In supervised learning, it is commonly accepted that one should not use the same sample to build a predictive model and estimate its error rate. The error obtained under these conditions - called resubstitution error rate - is (very often) too optimistic, leaving to believe that the model will present an excellent performance in prediction.
A typical approach is to divide the data into 2 parts (holdout approach): a first sample, said train sample is used to construct the model; a second sample, said test sample, is used to measure its performance. The measured error rate reflects honestly the model behavior in generalization. Unfortunately, on small dataset, this approach is problematic. By reducing the amount of data presented to the learning algorithm, we cannot learn correctly the underlying relation between the descriptors and the class attribute. At the same time, the part devoted to testing remains limited, the measured error has high variance.

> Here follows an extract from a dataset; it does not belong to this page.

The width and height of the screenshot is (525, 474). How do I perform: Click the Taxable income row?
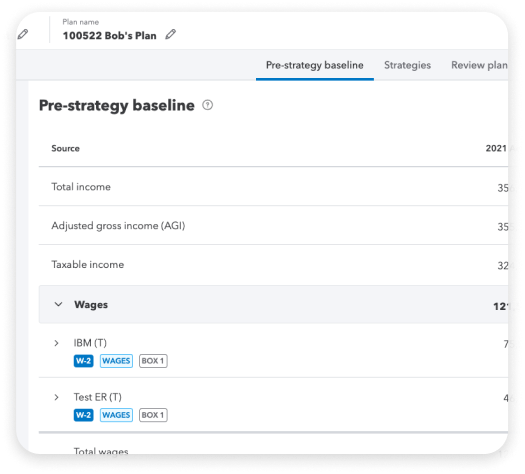(273, 264)
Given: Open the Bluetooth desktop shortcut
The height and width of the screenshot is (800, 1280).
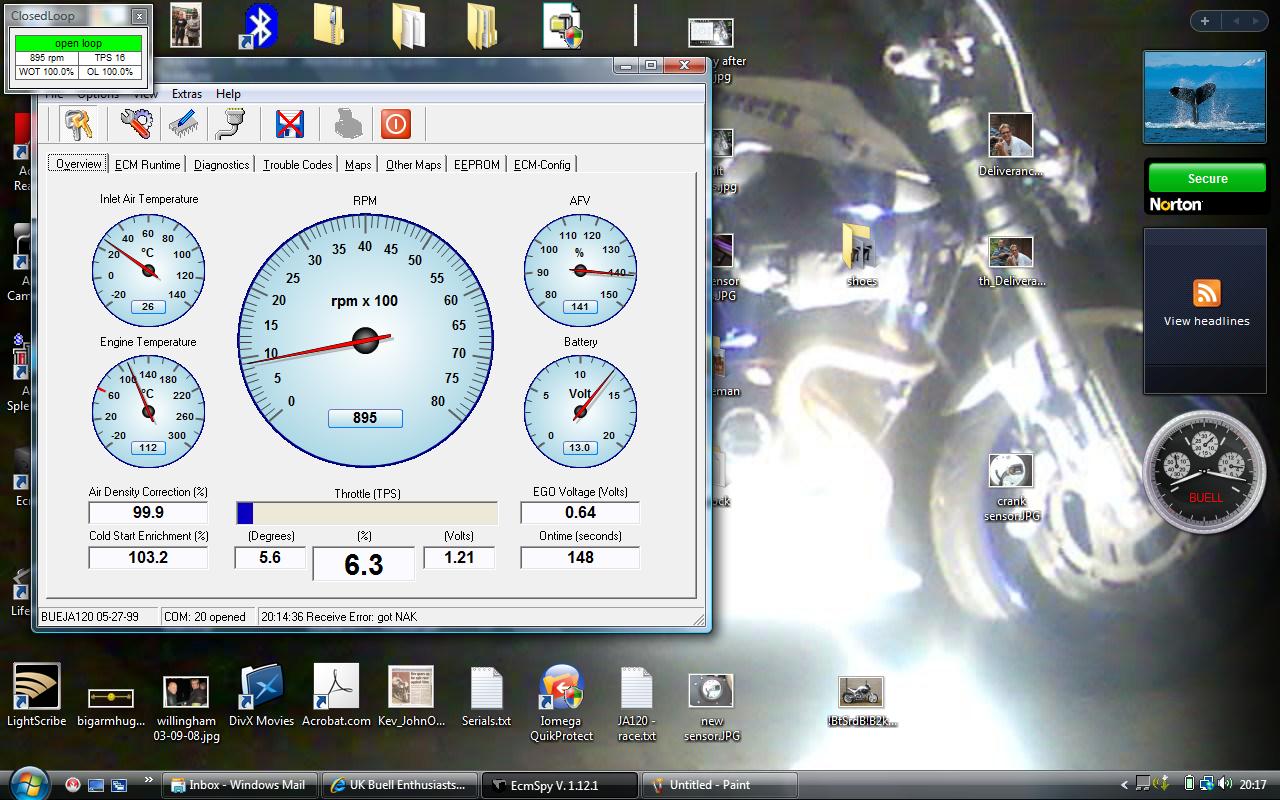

In this document, I present resampling techniques (cross-validation, leave-one-out and bootstrap) for estimating the error rate of the model constructed from the totality of the available data. A study on simulated data (the "waves" dataset; Breiman and al., 1984) is used to analyze the behavior of approaches according to various learning algorithms (decision trees, linear discriminant analysis, neural networks [perceptron]).
Keywords: resampling, cross-validation, leave-one-out, bootstrap, error rate estimation, holdout, resubstitution, train, test, learning sample
Components (Tanagra): CROSS-VALIDATION, BOOTSTRAP, TEST, LEAVE-ONE-OUT
Slides: Error rate estimation
References:
A. Molinaro, R. Simon, R. Pfeiffer, « Prediction error estimation: a comparison of resampling methods », in Bioinformatics, 21(15), pages 3301-3307, 2005.
Tanagra tutorial, "Resampling methods for error estimation", July 2009.